I looked at her. “OK,” I said. “Was it finished?”
She nodded.
“The channel was finished, and the lake is twenty meters deep. I don’t remember how deep the channel itself is, but it was built for a large supply ship, so it should be fine for us. The lake is the caldera of an old volcano – once we’re in, there will be steep walls all around us to block the anger of the wind.”
She seemed calm and very certain. Again, I strongly felt an air of strength about her - a confidence, I suppose – that lent authority to everything she said. And in truth, there
was a tangible magnetism about her, the feeling of being drawn to her was overwhelming, and suddenly, stupidly, I leaned forward impulsively and kissed her briefly on the cheek. Feeling the color rising in my face, shocked at myself, I couldn’t look at her. But her reaction was more surprising yet; she leaned forward and gently kissed my cheek in return. I sat momentarily in a state of complete confusion.
Then I leaned back, and busied myself with the chart, glancing briefly up at her.
“OK,” I said. “Raoul, it is.”
She sat on her knees for a moment as I slid out from behind the table. She asked demurely, “We probably ought to put up a little more sail, yes? For speed?”
“Okay, we can shake out one reef I suppose, but we’ll have to steer manually. We’ll need to be ready to let go the main in a gust.”
Her laugh was bright and relaxed, gently teasing.
“And we can steer woman-ally, too, yes? You’ll want some help.”
I smiled, grateful for her cheerfulness and very relieved that the exchange of kisses passed without mention.
“Yes,” I replied, “no sexism when it comes to steering.”
I followed her out of the cabin, still feeling the softness of her lips on my cheek.
Wind continued to build throughout that day and the next. High thin clouds gave way to an angry, scudding layer of low squalid cover that kept me from taking any sights. We aimed for Raoul through dead reckoning alone, and though a thirty square-kilometer island was a reasonable target from two hundred kilometers, it wouldn’t be hard to miss it entirely. And if we did – well, if she was right, we’d be caught in the open by a cyclone. I had learned to have great faith in Windswept’s seaworthiness, but a cyclone? Possibly two hundred kilometer per-hour winds and the enormous seas they would bring? No thanks.

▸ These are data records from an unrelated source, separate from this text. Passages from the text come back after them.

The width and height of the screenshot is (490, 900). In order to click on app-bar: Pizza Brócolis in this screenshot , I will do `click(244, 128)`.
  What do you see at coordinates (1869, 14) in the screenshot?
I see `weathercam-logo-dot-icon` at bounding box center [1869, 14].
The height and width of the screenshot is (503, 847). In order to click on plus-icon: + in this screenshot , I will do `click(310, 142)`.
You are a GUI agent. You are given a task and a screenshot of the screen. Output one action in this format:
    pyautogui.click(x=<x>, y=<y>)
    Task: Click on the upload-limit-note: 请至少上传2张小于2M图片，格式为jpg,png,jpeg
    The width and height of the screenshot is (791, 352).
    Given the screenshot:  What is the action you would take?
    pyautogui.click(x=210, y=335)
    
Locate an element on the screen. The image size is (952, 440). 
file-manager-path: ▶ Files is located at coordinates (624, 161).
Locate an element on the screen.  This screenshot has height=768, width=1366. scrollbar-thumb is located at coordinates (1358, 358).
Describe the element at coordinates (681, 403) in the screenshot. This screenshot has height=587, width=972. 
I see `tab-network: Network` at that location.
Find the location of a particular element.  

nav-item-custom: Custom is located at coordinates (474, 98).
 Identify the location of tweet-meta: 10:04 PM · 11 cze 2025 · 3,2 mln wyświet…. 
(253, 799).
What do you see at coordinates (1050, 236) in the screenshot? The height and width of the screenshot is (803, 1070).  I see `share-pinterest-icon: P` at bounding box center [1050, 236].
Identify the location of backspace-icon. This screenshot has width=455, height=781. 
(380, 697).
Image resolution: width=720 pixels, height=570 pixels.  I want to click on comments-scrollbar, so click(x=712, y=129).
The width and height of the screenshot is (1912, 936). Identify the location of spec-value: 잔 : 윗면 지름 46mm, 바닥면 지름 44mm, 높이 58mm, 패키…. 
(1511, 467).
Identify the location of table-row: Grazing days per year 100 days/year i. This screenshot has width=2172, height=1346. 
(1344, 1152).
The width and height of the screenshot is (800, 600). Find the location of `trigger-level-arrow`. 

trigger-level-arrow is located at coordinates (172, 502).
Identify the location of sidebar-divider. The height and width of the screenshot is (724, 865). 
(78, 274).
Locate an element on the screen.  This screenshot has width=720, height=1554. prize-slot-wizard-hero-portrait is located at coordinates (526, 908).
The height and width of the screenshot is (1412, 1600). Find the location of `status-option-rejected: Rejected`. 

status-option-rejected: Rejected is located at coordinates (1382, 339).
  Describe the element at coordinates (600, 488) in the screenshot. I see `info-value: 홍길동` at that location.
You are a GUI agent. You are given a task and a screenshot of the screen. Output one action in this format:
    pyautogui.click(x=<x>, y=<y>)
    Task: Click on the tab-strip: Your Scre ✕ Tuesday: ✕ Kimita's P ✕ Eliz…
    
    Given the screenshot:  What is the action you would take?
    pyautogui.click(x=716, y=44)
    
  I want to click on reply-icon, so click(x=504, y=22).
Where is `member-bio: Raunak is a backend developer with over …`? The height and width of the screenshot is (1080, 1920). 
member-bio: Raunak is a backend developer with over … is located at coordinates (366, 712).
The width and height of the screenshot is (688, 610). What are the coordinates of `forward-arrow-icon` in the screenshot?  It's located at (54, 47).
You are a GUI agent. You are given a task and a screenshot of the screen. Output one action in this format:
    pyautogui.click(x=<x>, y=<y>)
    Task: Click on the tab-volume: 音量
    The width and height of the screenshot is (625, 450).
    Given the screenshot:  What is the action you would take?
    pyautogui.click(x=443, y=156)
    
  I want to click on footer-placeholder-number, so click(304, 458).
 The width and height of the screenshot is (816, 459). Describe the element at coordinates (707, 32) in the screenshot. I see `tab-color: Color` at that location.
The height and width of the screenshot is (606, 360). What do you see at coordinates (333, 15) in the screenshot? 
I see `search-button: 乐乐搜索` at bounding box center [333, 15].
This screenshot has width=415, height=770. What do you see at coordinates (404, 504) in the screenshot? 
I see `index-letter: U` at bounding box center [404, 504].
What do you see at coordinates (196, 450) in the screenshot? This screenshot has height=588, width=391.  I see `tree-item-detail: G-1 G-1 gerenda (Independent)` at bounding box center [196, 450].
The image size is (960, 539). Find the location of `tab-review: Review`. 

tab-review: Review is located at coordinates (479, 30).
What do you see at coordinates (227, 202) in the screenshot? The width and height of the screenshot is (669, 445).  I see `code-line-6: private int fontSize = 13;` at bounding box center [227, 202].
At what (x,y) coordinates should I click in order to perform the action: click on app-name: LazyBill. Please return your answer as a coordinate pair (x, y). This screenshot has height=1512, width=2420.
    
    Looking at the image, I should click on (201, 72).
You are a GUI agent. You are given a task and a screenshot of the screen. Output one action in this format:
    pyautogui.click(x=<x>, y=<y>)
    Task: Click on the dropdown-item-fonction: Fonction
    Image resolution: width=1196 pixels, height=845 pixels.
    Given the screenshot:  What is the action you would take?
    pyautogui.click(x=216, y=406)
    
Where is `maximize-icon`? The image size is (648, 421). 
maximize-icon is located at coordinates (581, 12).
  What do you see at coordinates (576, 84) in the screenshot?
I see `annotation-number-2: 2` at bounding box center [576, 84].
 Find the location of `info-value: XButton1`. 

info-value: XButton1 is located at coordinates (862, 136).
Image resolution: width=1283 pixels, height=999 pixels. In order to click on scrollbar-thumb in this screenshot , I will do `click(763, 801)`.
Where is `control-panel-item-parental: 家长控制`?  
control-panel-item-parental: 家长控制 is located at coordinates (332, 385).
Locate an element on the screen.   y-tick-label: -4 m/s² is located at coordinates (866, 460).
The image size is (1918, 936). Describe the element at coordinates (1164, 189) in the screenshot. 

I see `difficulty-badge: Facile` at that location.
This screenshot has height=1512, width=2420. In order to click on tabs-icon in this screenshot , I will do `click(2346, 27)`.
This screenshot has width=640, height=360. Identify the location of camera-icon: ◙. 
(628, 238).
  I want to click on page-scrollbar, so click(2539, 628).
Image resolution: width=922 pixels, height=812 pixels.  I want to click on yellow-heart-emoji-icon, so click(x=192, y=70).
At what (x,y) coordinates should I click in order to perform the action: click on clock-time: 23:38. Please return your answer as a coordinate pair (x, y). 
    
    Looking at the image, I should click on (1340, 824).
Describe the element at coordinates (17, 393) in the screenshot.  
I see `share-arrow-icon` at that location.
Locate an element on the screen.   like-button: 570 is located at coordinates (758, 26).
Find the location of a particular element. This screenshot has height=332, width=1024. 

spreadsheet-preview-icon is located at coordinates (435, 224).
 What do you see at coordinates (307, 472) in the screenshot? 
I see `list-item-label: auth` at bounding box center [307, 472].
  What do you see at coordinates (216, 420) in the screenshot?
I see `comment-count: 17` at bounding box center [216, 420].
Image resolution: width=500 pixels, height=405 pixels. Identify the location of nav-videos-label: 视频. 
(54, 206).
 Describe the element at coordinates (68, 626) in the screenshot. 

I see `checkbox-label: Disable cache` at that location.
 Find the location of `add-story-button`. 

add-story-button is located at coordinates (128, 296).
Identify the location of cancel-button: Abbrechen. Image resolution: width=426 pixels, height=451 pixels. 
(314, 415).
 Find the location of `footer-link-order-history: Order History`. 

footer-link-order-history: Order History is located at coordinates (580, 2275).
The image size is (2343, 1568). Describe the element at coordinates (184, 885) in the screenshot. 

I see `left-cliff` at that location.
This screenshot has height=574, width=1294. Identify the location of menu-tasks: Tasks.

By late afternoon of the third day, I was more than a little frightened; winds were now a steady thirty knots, gusting to forty and seas were running on our aft quarter in long sweeping swells that grew steeper and more violent by the minute. We were down to nothing more than a tiny storm trysail and still we surfed frighteningly at more than fifteen knots as we descended the backs of waves. I felt that I’d reached the very limit of my ability to control the boat. I bitterly regretted not preparing a drogue or wraps of some kind to tow off the stern, slowing us down, but it was too late by then to take the time to do it. We moved across the sea now in a roaring grey world comprised of malicious waves topped with ghostly, wind-whipped foam nearly indistinguishable from the air itself.